Recently Wu et al. [38, 39] completed the largest series in the field of FUS. Forty-eight women were randomized to undergo either modified mastectomy (25 patients) or FUS followed by surgery (23 patients) after 2 weeks. Tumor ablation was complete with additional surrounding normal tissue. Patients reported transitory edema with spontaneous resolution 7–10 days after the procedure. The major advantage of FUS over other ablative techniques is that no skin incisions are needed. However, tumors close to the skin may be treated with less success and with such adverse effects as skin burns.

Laser Ablation
Another technique currently being investigated for local treatment of breast cancer is laser ablation. Laser ablation is a technique that generates heat and subsequently causes cell death and tumor destruction. Laser energy is delivered directly to the target tumor through a fiberoptic probe inserted under imaging guidance. Several laser types have been evaluated and used for thermal ablation: the Nd:YAG laser (1064 d, 1,320 nm), semiconductor diode laser (805 nID), and argon laser (488 and 514 nID).

Laser type 805 nID was used more because it is a portable device and may be applied in tumors through special needles. Laser ablation consists in delivering 2–2.5 W in 500 s (>1,000 J for each fiber) on the tumor. The size of tumor destruction can be increased with the use of several fibers. Laser treatments may be performed under imaging guidance (mammography, ultrasound, or MRI). A target temperature of 80°C–100°C is generated during 15–20 minutes to obtain tumor ablation. The appearance of macroscopically ablated tissue is that of concentric rings. The laser generates a central cavity corresponding to the destroyed tumor surrounded by a pale zone that is associated to liponecrosis, peripheric hemorrhages, and nonviable zones. It is suggested by some investigators that the outer rim represents the limits of cancer destruction [40].

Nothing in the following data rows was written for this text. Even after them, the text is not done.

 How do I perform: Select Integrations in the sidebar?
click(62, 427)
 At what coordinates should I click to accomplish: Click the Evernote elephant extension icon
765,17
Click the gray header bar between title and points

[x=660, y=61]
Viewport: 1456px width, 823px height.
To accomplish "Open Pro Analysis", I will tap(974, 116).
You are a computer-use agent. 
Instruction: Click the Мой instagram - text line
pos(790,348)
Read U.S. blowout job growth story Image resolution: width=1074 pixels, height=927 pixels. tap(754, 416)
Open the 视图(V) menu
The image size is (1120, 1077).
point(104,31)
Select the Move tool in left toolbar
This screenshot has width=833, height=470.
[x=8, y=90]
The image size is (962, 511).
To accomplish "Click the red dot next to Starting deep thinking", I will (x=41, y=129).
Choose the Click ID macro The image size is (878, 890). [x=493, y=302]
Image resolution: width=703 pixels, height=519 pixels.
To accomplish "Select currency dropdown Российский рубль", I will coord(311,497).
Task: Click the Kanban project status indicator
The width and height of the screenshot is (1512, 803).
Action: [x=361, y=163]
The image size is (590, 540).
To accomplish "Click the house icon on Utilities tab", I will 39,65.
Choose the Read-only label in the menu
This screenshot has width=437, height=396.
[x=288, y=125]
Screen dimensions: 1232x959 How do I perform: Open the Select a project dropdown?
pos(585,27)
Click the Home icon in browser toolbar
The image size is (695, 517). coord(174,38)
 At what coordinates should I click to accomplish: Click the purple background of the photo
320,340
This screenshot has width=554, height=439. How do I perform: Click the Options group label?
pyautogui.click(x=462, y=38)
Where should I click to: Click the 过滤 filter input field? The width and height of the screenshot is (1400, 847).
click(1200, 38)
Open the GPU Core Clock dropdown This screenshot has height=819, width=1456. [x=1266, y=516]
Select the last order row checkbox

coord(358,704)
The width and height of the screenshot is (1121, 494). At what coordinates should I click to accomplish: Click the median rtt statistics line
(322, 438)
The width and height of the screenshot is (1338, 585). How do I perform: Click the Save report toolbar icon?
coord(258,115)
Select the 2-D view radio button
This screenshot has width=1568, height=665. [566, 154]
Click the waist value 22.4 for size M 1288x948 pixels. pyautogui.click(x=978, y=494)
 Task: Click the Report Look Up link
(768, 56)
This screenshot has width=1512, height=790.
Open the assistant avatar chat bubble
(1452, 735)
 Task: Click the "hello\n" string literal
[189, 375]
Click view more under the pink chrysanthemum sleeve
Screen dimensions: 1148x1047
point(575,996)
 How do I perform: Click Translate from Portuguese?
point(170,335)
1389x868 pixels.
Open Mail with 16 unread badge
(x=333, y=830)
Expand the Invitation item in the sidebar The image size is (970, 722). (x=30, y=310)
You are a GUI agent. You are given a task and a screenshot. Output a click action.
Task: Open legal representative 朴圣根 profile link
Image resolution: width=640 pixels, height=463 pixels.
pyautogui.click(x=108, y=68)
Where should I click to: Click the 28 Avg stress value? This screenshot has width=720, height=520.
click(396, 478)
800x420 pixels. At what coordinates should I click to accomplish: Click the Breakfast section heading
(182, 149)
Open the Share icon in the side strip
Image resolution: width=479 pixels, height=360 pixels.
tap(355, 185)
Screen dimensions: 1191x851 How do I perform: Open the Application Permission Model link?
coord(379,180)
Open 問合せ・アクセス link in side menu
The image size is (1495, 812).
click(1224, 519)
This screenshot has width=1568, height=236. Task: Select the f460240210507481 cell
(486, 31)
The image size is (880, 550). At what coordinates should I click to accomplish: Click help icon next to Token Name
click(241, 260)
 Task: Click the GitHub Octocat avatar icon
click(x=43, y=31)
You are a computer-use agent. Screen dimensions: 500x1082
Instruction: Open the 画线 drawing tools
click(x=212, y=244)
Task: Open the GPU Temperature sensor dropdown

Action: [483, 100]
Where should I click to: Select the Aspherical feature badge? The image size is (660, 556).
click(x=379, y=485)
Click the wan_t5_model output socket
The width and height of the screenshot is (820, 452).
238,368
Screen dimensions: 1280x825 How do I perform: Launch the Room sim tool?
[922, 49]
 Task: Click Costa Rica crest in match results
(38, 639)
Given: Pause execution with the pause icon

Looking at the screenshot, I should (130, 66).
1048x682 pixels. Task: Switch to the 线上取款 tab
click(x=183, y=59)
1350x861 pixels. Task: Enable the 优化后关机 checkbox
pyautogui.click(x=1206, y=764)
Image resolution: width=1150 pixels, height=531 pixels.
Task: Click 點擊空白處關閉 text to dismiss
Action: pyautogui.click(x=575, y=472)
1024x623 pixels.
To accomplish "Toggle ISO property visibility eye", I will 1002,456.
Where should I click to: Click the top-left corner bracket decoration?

Laser ablation for the treatment of early-stage breast cancer has not been studied extensively, but some have shown that small tumors can be ablated with negative margins [41, 42]. Harms et al. [42] treated 12 breast cancer patients by using rotating delivery of excitation off-resonance under MRI guidance. For all tumors smaller than 3 cm, tumor ablation was successful (100%). The procedure was well-supported and realized under local anesthesia. Interestingly, on MRI scans, the hypointense appearance of the treated zone was correlated with the effectiveness of the ablation treatment.

Dowlatshahi et al. [43, 44] recently developed a technique of laser ablation under stereotactic guidance followed by surgery. They treated 36 patients diagnosed with breast cancers using a 16- to 18-gauge laser probe with similar results. Complete tumor ablation was total in 67% of patients that underwent standard surgery 1–8 weeks after the procedure. No adverse effects were reported except for minimal skin burns in two patients. The authors proposed to protect the skin by irrigation with saline solution and by applying ice packs after laser ablation. After technical improvements, the success rate for complete tumor ablation rose to 93%.

Cryotherapy
Cryotherapy was initially developed and used in the treatment of nonoperable liver metastases from colorectal cancers [45]. Cryotherapy uses coldness to achieve tumor destruction [46]. Energy is produced by an external generator composed of an argon or nitrogen freezing system and a helium heating system. Cryosurgery involves the use of a freezing probe linked to the generator (Fig. 3). Several probes (up to seven) can be used simultaneously to treat larger tumors, as thermal conduction increases the volume of cooled tissue. The probe is inserted in the center of the tumor under imaging guidance (ultrasound or MRI) through a tiny incision. Once the probe is positioned correctly, an iceball is created at the needle tip. This iceball destroys the tumor as well as 5–10 mm of additional breast tissue surrounding the lesion. During each freeze cycle, temperatures from –185°C to +70°C are obtained and constantly monitored. The length and sequence of freeze cycles can be modulated depending on the tumor volume to be ablated. Tumor destruction can be monitored in real time under ultrasound or MRI. In particular, the growth of the iceball and its proximity to the overlying skin or underlying muscles can be observed.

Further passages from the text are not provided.